From dictatorship to Madness

Marwan kindly translated comrade Khalid's article from Al-Akhbar yesterday:
"From Dictatorship to Madness
Khaled Saghiyyah

They tried to turn off the lights, yesterday, in Tahrir Square. Some things ought to be done in the dark. Blood should be spilled, unseen. Silence has to prevail and go unheard.
It’s not the first time that the Egyptian regime feeds on the blood of its people. It’s not the first time where violence is carried out against the Egyptians. The difference is that when the regime becomes naked, its violence becomes naked. Just as we moved from unfair electoral laws to electoral fraud and from economic exploitation to organized looting, we are moving from police uniform to thugs, horses, camels, sticks, knives and Molotov cocktails.
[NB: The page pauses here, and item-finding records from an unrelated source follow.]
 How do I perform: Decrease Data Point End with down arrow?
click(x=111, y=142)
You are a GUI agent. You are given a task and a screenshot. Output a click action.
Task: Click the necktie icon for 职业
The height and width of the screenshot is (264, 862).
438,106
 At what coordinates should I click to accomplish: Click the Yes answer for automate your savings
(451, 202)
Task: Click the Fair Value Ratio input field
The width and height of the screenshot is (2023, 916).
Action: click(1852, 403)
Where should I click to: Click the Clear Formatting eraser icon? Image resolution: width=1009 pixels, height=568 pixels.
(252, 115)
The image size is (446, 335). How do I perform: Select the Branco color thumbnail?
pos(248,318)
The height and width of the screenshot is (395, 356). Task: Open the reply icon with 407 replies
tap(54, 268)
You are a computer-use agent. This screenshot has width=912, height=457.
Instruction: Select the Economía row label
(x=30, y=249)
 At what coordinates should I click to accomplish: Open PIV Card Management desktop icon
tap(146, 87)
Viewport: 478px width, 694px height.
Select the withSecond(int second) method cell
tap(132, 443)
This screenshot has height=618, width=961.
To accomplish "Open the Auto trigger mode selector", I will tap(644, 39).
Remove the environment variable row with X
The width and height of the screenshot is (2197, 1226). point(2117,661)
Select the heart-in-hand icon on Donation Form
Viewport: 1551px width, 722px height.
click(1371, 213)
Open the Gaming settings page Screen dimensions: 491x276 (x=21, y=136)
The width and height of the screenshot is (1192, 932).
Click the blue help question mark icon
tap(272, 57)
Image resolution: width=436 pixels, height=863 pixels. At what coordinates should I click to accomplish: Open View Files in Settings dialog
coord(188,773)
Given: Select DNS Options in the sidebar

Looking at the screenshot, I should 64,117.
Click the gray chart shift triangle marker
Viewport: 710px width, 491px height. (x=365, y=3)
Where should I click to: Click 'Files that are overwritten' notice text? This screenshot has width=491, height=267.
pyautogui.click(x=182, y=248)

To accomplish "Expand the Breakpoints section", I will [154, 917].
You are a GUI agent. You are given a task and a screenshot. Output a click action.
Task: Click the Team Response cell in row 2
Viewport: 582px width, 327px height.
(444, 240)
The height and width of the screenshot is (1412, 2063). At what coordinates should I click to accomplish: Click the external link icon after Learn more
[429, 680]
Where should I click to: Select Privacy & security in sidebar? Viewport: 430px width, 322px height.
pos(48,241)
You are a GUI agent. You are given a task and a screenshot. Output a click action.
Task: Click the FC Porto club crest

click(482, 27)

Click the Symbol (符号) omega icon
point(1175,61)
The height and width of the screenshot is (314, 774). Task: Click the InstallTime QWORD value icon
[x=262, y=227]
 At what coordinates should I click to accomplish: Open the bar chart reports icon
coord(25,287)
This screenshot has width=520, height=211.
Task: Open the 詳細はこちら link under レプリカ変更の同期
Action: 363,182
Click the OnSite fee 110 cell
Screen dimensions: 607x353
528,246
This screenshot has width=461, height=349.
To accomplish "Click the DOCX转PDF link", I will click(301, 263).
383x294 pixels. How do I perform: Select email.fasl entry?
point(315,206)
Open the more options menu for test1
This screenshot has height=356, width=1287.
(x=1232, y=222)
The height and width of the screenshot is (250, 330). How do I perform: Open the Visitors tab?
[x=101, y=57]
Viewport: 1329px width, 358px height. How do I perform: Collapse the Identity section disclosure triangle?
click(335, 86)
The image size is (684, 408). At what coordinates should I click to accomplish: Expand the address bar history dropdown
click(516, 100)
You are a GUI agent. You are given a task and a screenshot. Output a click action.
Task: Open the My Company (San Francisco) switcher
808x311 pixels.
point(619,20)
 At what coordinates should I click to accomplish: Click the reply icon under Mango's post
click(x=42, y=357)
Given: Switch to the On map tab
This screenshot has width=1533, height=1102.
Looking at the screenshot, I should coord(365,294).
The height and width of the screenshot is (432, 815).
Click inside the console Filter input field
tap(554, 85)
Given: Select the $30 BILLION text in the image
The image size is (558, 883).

Whenever the President looks at himself in the mirror and finds he is increasingly transformed into a stuffed mummy, he will further resort to violence. The arrows of his violence will not be pointed at the demonstrators only, but also at the Egyptian history as a whole. And repeated attempts to burn and loot the museum attest to this. The president does not bear an existence for Egypt without him; he does not bear a history of Egypt that does not glorify him. That appeared to be Hosni Mubarak’s main obsession, in his speech two nights ago. Perhaps the most dangerous game starts when an individual talks himself into confronting history.
Mubarak moved from a dictatorship era to one of madness. Someone has to stop him, to step forward and implement the Zine El Abidine Ben Ali scenario, for example. To enter the president’s office and tell him: the game is over, this is your ticket to Saudi Arabia.
In the meantime, we can enjoy watching the spokespeople of the U.S. administration sweating profusely whenever they come out to speak to journalists, using all kinds of contradictory and cautious expressions. But the situation turned comical recently. Secretary of  State Hillary Clinton called to hold those responsible fully accountable for the violence. America's silence might have been more useful.
Tunisian and Egyptian peoples reminded us that democracy is achieved by the uprising of the people. The Egyptian demonstrators know how to stop Mubarak’s madness. After all, they are still holding out in the Tahrir Square and other squares. And their voices began to fill up the Arab world, “from the swamps of the East to a new East”."